PROBLEM TO SOLVE: In the extract on the UAE's new Bankruptcy Law, rewrite the paragraph that begins "In 2016, the United Arab Emirates" as a short bulleted list of its main facts.

In 2016, the United Arab Emirates (UAE) passed a unified and fully codified new Bankruptcy Law (i.e. law no. 9 of 2016). The new Bankruptcy Law has entered into force in December 2016 and offers enterprises and tradesmen a choice between two different sets of insolvency procedures. This choice includes procedural options that were unknown to the Emirates’ insolvency law previously, but are notably guided by the latest international legal developments in insolvency law.
In this series of articles titled “UAE’s New Bankruptcy Law” we will explain to you the legal techniques of how the new Bankruptcy Law aims at governing entrepreneurial insolvency as well as the specific aspects that entrepreneurs and investors ought to bear in mind with respect to the new legal regime.
The preventive composition procedures as outlined by the UAE’s new Bankruptcy Law affords a core advantage in that the debtor will retain his legal power to manage his business within the bounds of the ordinary course of business.
Furthermore, the debtor may apply various procedural tools and rights in order to take substantial influence and shape the outcome of any preventive composition procedures.
However, as the new Bankruptcy Law sets a rather brisk pace for preventive composition proceedings the debtor would be well advised to examine his various procedural options to exert influence under the new rules ahed of any impending insolvency.

RECORDED DATA:
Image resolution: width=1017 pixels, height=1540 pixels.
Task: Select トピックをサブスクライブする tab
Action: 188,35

* * *

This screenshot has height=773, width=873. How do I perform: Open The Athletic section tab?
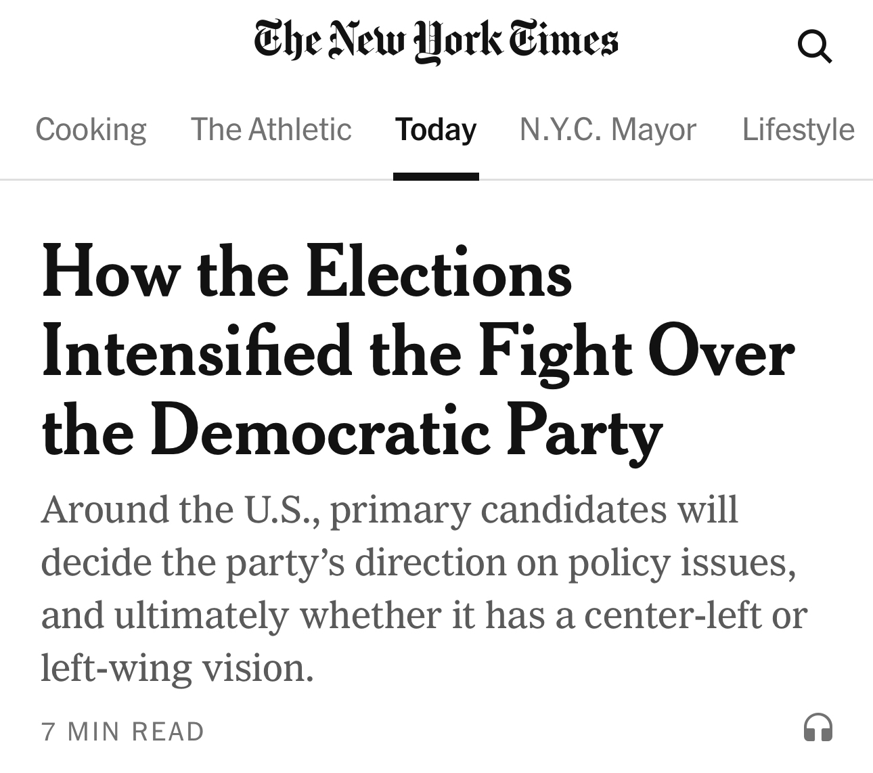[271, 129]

SOLUTION FOR THIS PROBLEM:
- In 2016 the UAE passed a unified, fully codified Bankruptcy Law (law no. 9 of 2016).
- The law entered into force in December 2016.
- It gives enterprises and tradesmen a choice between two sets of insolvency procedures.
- These include procedural options that Emirati insolvency law did not previously have, guided by the latest international developments in insolvency law.